Ce tableau fait partie de la période « jeunesse » du peintre. Après son apprentissage chez un disciple de David à Besançon vers 1837, Courbet s’inscrit à la faculté de droit à Paris mais il revient à son amour pour la peinture ; il copie Rembrandt, Rubens, Le Caravage ou même Titien. Il découvre à cette période Vélasquez ou Zurbaran.

Il admire aussi ses contemporains comme Géricault et Delacroix. Courbet se met, à cette période, en scène avec emphase. On connaît le désespéré (1841), l’Homme au chien noir (1842) ainsi que L’homme à la ceinture de cuir, portrait de l’artiste (1845-1846).

Sa peinture est personnelle et ses autoportraits sont très importants lors de cette période « jeunesse ». Il revendique alors l’héritage des peintres vénitiens et hollandais, ancré dans la vague romantique.

Ce tableau, l’Homme blessé, peut être aussi à rapprocher d’un autre, peint vers 1841, qui s’intitule « La sieste champêtre », exposé au Musée des Beaux-Arts de Besançon, Il représente un jeune homme et une jeune femme alanguis ; cette dernière ayant posé sa tête amoureusement sur l’épaule de son partenaire.

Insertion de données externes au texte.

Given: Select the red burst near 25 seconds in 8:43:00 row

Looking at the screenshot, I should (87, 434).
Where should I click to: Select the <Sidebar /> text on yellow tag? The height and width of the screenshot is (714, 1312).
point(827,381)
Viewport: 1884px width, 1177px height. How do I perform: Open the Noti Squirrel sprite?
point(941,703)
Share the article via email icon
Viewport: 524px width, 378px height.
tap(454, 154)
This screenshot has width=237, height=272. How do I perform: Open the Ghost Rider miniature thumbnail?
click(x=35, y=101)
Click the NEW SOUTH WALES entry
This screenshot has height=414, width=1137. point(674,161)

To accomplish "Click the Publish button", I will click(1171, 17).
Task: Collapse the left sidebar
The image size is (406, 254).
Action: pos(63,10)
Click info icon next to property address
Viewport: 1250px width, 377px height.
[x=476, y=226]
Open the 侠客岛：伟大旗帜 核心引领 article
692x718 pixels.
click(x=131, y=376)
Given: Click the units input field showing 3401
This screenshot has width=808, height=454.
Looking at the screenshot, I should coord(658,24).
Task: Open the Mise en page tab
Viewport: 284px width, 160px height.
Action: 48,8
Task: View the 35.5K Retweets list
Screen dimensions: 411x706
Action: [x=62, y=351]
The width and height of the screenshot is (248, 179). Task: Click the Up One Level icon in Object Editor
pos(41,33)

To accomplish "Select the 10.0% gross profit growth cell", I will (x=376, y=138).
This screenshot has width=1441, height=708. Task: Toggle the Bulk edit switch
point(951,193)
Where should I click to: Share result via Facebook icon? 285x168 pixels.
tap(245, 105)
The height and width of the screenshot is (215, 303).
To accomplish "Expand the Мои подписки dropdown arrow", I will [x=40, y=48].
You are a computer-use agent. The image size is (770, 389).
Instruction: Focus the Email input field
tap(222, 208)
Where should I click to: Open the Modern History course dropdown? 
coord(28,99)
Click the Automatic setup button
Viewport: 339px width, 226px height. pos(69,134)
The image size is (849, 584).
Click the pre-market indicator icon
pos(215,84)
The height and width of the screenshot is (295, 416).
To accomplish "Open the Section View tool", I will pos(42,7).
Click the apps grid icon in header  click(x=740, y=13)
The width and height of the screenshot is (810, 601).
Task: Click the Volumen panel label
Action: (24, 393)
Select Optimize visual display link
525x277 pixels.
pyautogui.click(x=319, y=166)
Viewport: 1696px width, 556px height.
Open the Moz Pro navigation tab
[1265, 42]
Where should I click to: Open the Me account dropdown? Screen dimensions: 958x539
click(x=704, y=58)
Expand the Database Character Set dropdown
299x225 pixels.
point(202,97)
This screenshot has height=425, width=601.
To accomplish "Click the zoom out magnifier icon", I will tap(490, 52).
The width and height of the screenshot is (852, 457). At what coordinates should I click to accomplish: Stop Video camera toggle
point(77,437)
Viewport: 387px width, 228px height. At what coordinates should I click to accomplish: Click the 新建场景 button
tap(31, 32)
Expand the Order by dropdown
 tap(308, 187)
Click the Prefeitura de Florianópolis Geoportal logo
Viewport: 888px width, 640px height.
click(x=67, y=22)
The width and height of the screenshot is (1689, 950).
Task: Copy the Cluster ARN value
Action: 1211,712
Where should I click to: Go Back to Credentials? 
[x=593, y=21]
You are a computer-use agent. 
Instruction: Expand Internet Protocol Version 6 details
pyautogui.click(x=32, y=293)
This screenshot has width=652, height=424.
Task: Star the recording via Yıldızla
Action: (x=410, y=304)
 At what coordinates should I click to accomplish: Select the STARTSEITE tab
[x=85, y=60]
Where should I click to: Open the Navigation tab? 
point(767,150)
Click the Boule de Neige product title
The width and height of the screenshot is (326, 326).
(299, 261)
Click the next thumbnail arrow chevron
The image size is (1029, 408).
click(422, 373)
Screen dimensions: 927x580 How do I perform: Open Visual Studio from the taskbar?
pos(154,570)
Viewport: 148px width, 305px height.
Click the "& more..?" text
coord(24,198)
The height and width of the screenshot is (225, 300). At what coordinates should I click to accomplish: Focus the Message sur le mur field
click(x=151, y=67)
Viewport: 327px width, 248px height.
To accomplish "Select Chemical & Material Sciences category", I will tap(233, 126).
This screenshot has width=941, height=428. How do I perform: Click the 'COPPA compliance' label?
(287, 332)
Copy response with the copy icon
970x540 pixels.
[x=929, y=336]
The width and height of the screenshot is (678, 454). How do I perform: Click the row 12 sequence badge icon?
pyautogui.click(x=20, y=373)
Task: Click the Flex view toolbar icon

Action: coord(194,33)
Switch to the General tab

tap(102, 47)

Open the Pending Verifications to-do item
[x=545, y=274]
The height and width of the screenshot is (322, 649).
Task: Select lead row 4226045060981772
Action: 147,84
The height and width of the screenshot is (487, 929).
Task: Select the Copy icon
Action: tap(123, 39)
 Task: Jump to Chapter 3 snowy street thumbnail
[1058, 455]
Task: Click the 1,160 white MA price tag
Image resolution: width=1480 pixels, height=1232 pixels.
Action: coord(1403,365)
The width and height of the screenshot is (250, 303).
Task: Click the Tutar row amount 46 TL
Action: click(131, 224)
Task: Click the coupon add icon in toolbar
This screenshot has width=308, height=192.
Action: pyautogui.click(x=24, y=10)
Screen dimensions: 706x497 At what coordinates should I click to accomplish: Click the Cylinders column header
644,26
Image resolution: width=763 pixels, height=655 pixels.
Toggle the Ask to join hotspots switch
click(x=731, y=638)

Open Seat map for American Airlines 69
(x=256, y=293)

Dès lors, on peut penser que la jeune femme est partie et a laissé notre artiste malheureux d’où l’image douloureuse de son visage. L’ajout de sa barbe et de traits plus âgés, laissant à penser qu’entre 1841 et la fin de la toile (1854), il a subi les affres du temps et de la rupture avec l’être aimé. L’épée sur la gauche évoque un duel renforcé par le trait rouge sur la chemise (blessure en plein cœur ?).

Il est à noter que Courbet ne se sépara pas de ce tableau et l’emporta même en Suisse lors des derniers jours de sa vie. Preuve qu’il y avait une réelle blessure et un beau romantisme dans ce tableau.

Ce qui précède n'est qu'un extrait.